* Task details *
Search the data for "channel". Return each matching line.
*** Data listing
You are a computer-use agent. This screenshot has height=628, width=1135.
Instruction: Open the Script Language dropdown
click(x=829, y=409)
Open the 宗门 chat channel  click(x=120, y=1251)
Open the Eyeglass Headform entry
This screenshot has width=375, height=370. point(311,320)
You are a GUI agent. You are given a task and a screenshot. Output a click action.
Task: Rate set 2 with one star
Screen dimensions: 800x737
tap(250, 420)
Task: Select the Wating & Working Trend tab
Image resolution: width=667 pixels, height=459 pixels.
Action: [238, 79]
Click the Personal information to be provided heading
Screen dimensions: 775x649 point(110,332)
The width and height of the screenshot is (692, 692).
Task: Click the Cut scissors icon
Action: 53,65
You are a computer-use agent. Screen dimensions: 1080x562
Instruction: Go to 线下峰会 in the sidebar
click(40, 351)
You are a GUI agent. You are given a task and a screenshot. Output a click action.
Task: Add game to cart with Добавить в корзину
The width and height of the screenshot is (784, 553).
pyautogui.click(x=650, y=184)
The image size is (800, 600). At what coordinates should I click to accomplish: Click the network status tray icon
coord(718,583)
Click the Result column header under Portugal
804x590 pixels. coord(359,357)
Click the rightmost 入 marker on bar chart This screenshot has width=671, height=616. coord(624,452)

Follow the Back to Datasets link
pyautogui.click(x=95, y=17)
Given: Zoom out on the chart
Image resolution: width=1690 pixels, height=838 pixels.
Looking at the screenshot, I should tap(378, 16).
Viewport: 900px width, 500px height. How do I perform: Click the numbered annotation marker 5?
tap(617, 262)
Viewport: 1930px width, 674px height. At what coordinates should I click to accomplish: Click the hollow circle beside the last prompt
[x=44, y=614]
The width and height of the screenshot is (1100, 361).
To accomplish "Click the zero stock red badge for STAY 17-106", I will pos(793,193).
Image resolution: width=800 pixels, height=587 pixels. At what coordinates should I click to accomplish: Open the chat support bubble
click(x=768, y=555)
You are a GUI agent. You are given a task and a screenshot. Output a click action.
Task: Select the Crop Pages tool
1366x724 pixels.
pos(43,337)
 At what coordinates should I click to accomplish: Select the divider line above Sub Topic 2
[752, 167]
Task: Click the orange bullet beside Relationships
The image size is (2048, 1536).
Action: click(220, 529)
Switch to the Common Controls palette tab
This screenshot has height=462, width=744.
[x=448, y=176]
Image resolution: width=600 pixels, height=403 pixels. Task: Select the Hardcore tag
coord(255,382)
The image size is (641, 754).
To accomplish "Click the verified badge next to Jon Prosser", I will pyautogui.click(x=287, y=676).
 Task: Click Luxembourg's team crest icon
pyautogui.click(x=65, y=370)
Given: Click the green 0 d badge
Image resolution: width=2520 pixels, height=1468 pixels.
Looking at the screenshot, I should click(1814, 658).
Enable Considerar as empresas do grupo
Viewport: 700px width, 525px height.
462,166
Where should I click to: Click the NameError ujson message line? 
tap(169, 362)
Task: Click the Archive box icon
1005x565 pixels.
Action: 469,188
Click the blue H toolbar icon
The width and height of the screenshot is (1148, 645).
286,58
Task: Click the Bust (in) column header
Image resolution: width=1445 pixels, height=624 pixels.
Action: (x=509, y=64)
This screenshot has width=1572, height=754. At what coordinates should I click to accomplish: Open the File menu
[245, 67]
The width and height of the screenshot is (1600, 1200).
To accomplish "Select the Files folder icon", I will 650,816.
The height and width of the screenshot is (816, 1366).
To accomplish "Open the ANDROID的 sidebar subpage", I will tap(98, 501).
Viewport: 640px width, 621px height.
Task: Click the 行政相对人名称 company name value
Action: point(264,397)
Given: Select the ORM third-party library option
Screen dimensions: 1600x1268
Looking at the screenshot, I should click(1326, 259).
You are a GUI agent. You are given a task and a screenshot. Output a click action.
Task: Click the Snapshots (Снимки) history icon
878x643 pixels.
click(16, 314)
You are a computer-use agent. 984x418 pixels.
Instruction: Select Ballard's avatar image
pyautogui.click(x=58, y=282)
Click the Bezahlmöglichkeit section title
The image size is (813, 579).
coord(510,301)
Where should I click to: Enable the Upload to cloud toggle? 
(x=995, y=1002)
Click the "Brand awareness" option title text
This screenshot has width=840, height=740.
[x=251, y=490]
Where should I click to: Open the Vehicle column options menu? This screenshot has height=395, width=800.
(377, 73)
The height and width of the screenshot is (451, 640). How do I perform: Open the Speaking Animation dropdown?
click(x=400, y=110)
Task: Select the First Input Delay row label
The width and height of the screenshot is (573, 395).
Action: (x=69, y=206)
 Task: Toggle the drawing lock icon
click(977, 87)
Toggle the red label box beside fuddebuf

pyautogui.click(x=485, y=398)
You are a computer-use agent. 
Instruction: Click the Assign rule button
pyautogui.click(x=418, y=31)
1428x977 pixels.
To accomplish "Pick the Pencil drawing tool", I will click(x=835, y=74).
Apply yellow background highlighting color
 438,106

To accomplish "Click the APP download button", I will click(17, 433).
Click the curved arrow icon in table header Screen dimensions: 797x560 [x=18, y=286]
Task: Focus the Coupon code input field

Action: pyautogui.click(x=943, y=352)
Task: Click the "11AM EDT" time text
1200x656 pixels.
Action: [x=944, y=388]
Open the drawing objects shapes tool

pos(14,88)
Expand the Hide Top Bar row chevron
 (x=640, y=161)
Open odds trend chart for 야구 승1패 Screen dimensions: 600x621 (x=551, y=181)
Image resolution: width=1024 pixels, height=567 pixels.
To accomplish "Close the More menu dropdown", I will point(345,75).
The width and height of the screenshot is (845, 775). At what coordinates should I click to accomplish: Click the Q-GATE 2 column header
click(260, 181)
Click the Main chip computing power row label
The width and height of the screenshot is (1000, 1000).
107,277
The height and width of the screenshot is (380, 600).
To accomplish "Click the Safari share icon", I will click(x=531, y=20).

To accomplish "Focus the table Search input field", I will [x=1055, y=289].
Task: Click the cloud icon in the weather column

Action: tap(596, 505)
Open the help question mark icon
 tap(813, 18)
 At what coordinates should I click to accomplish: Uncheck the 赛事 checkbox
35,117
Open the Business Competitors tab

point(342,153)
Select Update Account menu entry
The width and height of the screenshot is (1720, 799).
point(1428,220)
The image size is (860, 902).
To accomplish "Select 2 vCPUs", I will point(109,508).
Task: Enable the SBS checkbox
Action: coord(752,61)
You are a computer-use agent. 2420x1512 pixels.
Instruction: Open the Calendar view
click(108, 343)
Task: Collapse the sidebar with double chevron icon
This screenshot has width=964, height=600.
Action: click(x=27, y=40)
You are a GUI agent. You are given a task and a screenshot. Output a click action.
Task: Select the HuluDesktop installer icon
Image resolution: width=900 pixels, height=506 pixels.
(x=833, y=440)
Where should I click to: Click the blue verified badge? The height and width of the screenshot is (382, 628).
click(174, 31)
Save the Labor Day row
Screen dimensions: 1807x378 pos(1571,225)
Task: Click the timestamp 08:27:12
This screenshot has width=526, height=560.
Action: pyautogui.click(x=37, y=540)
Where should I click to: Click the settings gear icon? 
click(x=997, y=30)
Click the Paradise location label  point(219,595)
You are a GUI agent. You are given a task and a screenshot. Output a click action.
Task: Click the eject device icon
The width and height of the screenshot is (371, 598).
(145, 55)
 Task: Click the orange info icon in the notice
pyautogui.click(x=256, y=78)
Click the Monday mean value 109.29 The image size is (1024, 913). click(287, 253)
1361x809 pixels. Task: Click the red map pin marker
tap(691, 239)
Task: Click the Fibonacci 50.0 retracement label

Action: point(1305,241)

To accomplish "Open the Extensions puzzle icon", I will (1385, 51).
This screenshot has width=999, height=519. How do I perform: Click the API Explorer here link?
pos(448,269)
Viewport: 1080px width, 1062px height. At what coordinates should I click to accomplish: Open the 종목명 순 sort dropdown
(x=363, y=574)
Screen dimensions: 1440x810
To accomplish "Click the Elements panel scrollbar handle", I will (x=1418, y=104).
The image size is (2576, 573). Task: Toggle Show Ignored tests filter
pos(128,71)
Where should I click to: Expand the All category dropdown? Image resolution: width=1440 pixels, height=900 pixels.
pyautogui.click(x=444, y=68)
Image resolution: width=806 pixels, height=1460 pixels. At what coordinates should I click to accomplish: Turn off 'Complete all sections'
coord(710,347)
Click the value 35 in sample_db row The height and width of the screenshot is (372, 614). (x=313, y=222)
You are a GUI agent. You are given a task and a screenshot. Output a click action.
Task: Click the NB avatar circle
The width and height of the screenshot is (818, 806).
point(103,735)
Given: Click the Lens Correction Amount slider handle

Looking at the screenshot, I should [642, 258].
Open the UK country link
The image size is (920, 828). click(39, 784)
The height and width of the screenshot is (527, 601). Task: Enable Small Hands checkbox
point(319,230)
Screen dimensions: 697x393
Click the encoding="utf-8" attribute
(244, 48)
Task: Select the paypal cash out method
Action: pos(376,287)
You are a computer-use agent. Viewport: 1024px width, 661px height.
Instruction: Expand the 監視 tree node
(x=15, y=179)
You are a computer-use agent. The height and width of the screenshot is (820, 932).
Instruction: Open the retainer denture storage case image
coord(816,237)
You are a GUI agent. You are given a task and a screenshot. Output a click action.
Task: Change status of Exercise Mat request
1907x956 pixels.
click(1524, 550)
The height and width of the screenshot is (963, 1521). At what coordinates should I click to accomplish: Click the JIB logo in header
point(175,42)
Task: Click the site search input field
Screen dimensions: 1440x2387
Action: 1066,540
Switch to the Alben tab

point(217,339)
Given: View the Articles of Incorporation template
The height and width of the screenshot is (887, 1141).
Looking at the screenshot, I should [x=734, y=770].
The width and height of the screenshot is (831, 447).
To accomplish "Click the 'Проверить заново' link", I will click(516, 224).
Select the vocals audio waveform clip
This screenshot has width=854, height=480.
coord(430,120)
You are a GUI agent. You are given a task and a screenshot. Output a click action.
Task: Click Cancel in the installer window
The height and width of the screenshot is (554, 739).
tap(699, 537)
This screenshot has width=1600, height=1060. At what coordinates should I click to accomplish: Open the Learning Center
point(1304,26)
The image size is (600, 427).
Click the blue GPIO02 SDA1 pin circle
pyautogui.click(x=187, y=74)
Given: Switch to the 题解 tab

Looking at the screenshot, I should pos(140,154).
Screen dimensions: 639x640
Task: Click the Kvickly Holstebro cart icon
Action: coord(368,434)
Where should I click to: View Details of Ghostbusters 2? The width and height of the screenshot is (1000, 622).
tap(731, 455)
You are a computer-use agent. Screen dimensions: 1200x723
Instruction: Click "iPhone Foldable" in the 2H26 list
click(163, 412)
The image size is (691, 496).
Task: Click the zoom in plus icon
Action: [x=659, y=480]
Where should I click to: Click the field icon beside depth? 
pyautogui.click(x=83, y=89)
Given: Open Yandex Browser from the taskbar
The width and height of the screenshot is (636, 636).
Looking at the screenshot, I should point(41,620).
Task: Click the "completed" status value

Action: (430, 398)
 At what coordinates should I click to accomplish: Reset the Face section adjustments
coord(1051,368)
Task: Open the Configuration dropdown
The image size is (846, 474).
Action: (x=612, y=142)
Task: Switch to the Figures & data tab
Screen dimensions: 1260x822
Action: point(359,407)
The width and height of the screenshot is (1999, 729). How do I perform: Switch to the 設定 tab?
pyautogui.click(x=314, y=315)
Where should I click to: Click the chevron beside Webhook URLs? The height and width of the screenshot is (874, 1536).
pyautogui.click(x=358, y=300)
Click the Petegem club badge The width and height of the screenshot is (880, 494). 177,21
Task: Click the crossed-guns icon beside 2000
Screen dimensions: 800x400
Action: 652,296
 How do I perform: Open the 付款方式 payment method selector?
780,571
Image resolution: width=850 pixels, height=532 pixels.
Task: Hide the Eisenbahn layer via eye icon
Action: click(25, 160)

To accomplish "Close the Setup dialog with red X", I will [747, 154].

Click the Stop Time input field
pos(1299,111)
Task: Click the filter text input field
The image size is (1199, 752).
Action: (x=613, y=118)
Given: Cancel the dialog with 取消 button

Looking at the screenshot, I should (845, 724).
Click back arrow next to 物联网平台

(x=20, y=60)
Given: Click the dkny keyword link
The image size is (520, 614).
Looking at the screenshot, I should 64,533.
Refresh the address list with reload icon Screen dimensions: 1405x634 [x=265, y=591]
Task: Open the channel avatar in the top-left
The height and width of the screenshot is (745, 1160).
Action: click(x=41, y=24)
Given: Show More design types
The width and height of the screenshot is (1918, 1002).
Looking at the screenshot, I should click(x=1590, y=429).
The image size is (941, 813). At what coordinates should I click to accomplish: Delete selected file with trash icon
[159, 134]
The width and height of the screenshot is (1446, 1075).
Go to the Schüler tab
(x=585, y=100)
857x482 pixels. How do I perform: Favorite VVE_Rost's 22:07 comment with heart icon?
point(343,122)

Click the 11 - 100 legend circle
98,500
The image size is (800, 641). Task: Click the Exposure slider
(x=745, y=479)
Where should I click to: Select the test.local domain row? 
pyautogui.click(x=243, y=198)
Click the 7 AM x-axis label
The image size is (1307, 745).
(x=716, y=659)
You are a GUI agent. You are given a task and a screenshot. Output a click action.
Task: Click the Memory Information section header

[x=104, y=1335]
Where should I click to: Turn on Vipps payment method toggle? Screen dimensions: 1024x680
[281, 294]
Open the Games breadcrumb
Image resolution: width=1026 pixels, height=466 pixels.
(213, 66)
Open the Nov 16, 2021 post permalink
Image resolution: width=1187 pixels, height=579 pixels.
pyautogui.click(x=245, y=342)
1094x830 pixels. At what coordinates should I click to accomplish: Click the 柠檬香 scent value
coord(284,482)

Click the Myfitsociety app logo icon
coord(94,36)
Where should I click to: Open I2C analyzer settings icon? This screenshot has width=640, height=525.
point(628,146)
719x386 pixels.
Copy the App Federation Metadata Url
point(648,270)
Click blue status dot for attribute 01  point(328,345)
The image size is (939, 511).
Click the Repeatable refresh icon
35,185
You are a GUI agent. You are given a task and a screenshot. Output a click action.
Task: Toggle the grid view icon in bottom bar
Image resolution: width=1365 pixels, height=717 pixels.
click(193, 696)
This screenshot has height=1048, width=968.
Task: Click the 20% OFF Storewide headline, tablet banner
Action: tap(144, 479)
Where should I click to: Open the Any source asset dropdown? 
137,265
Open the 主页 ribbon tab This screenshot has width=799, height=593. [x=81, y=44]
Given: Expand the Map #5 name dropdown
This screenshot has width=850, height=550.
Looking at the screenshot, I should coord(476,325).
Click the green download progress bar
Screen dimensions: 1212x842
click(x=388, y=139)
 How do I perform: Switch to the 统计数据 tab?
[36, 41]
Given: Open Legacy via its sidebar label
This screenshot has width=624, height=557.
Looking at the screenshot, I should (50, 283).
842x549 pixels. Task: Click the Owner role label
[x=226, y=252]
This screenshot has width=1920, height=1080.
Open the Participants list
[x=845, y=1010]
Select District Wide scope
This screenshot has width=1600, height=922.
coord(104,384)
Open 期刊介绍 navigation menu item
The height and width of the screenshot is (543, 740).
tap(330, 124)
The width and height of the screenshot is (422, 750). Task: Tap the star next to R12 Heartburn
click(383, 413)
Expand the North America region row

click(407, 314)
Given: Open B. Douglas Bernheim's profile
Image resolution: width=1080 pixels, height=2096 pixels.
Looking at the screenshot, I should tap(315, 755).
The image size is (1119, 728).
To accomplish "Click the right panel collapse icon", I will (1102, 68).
******
* Result *
Open the 宗门 chat channel  click(x=120, y=1251)
Task: Open the channel avatar in the top-left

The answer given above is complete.